Hypermobility causes joints to move beyond the normal range. It’s common, particularly in children and young people, and in some cases requires specialist assessment and treatment.

What is hypermobility?

Hypermobility refers to joints that move further than expected — beyond the range considered normal for a given age, sex, and ethnicity. This flexibility occurs because the connective tissues that support and stabilise joints, particularly ligaments and tendons, are more elastic than usual.

For many people, hypermobility is simply a natural variation in flexibility. In fact, for some, it may be an advantage in activities such as dance, gymnastics, or yoga, and in the absence of symptoms, it requires no treatment.

However, when hypermobility causes pain, instability, or other symptoms, it becomes a clinical condition requiring assessment and management. The terminology in this area has evolved in recent years, and the diagnosis a patient receives depends on the nature and extent of their symptoms and whether an underlying connective tissue disorder can be identified.

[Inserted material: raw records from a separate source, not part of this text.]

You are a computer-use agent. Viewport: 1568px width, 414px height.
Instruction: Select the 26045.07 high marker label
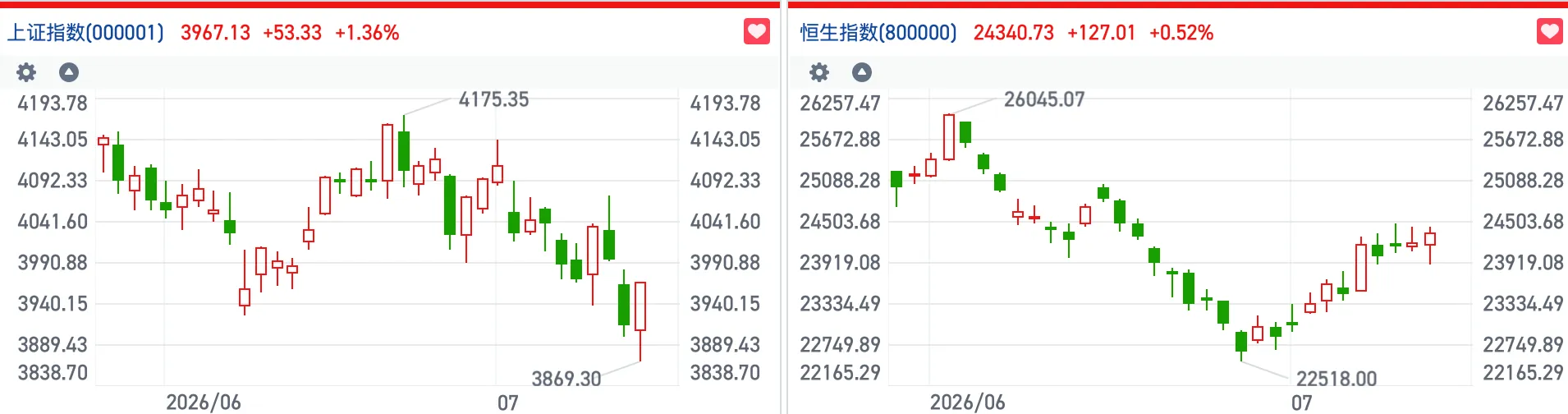(x=1044, y=99)
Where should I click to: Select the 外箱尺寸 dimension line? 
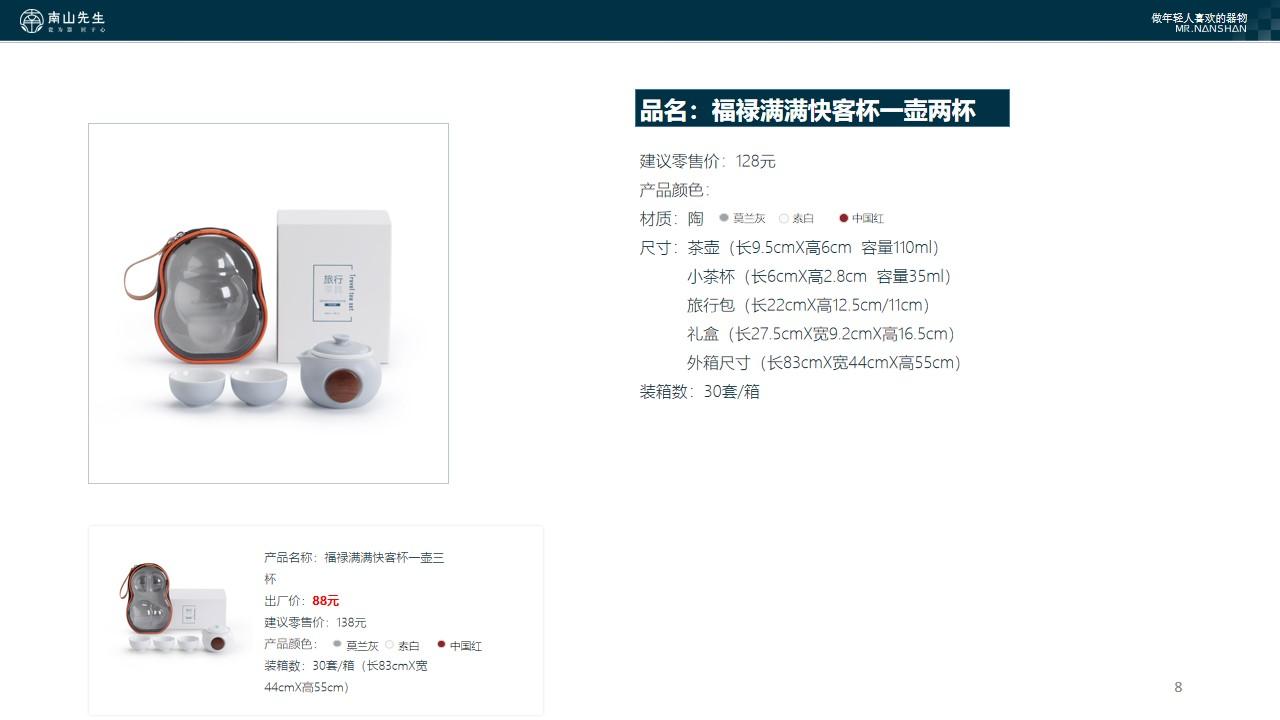[824, 363]
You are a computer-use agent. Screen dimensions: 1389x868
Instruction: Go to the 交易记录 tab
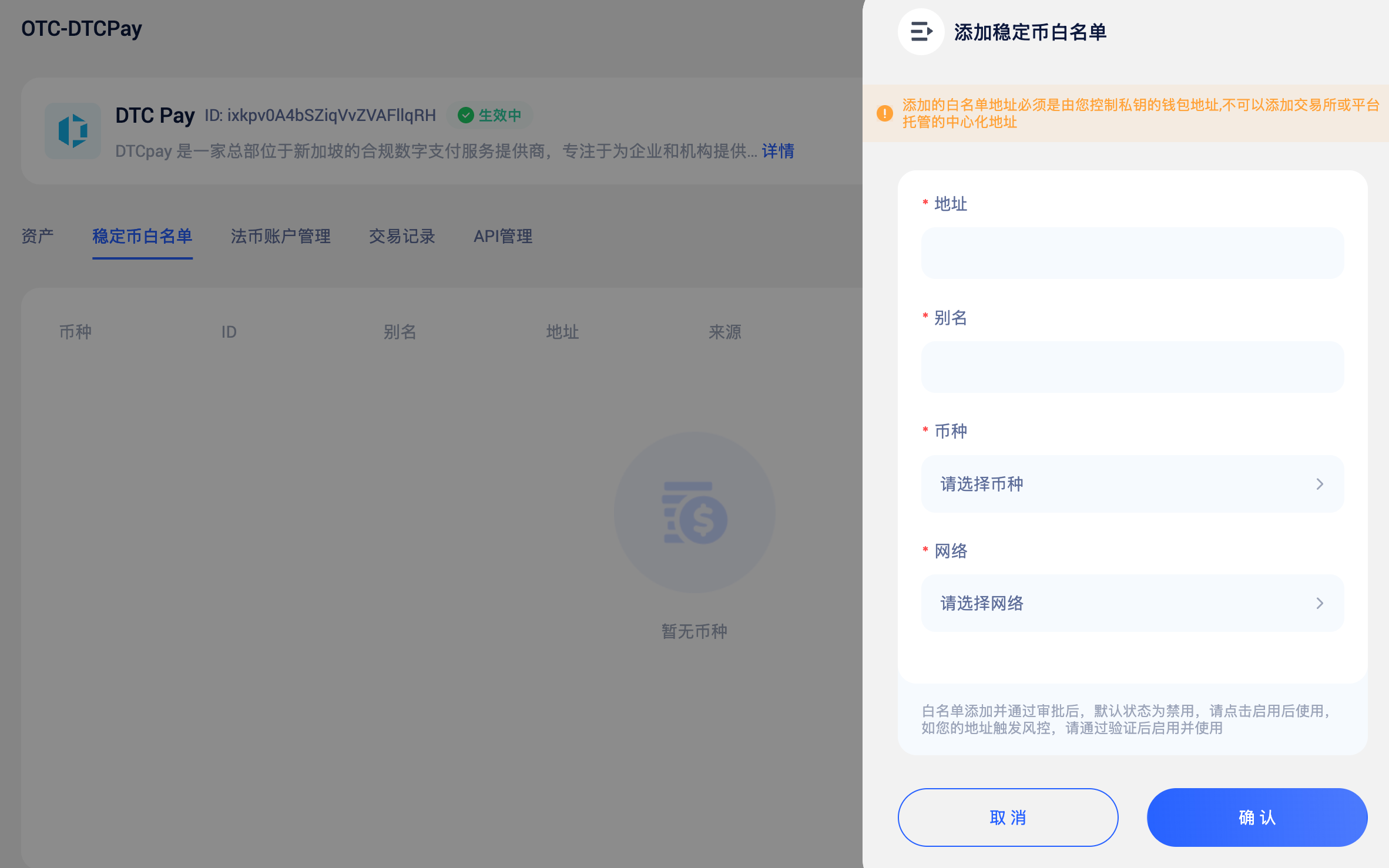click(402, 236)
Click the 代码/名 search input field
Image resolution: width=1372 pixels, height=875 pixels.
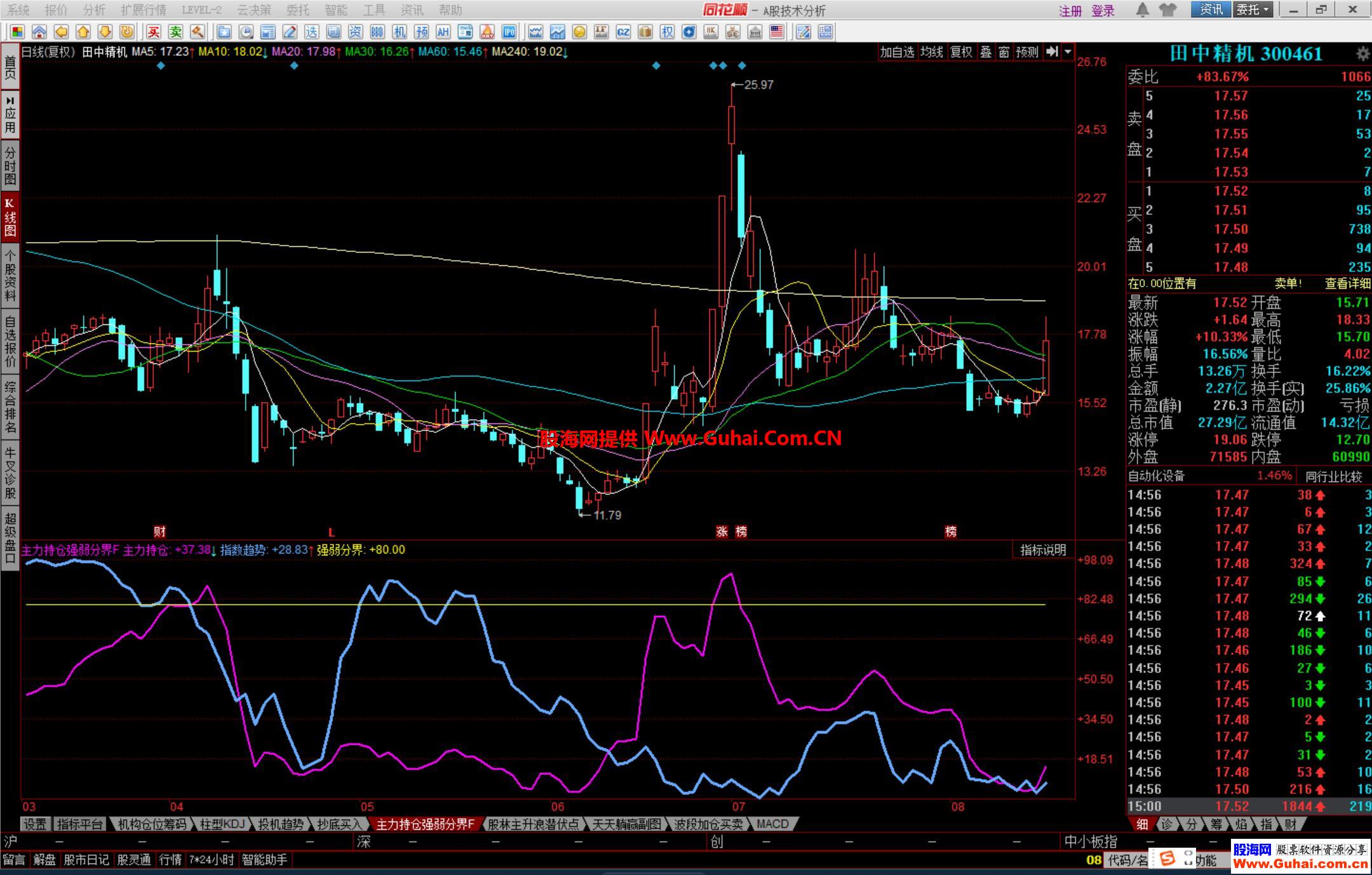coord(1128,860)
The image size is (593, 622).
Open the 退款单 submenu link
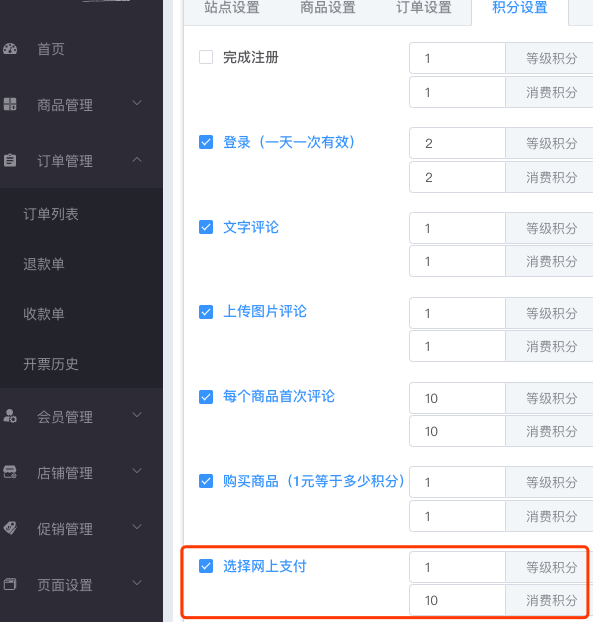44,264
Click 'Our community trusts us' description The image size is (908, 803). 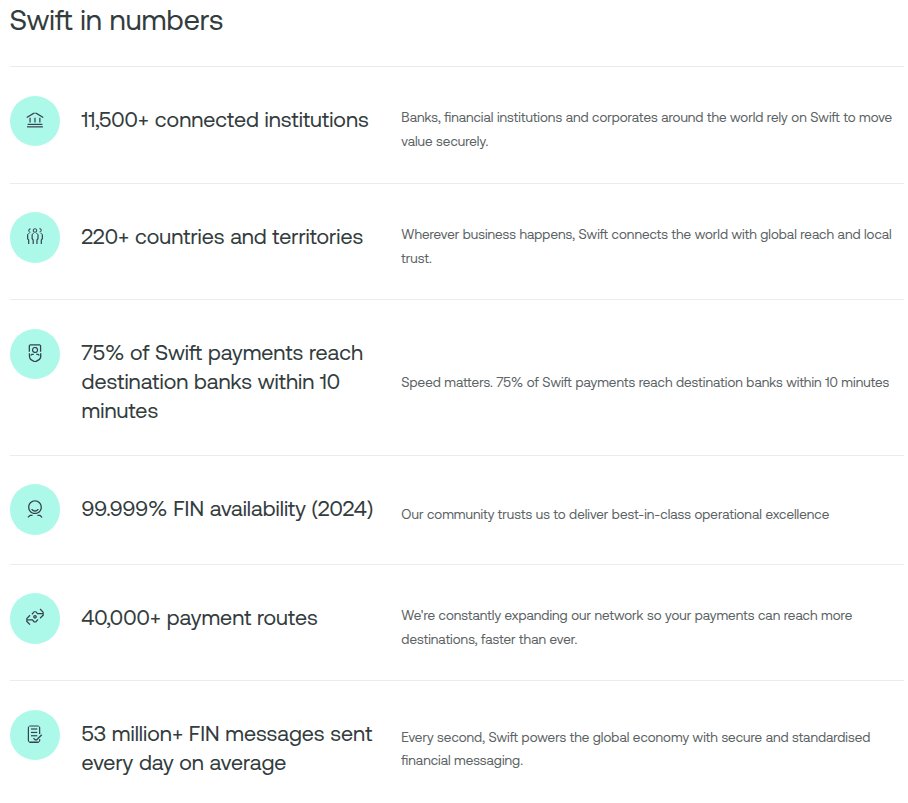point(614,515)
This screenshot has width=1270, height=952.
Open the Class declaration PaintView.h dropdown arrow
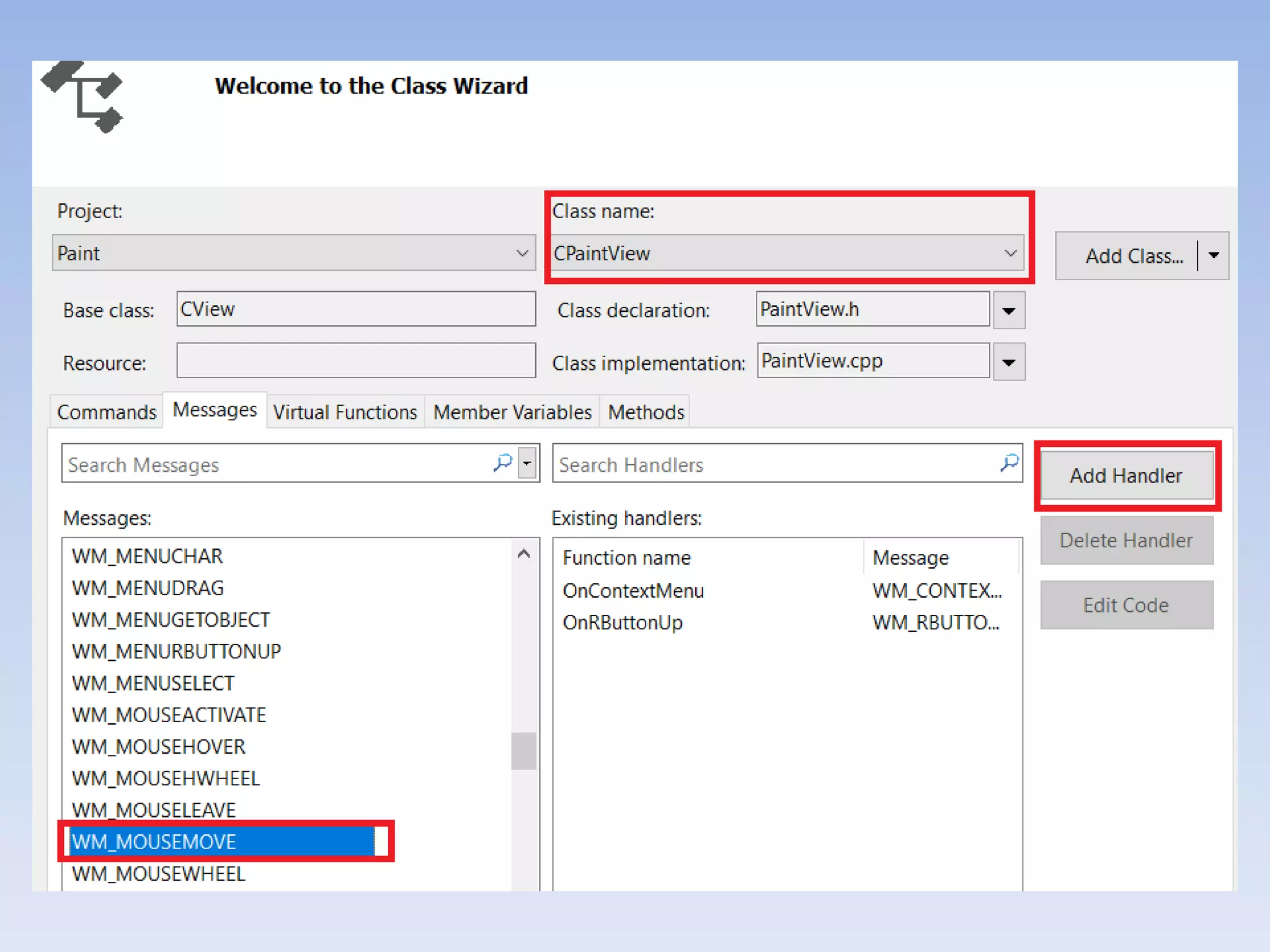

Whether you’ve recently received a diagnosis, have been managing symptoms for years without clear answers, or are concerned about a child who is frequently in pain or sustaining injuries, our experienced orthopaedic specialists are here to help.

Paediatrics

At Welbeck, we assess and manage hypermobility across all age groups. We offer appointments to paediatric patients aged 4+. For full information on our paediatrics service, please visit our main Paediatric Orthopaedics page.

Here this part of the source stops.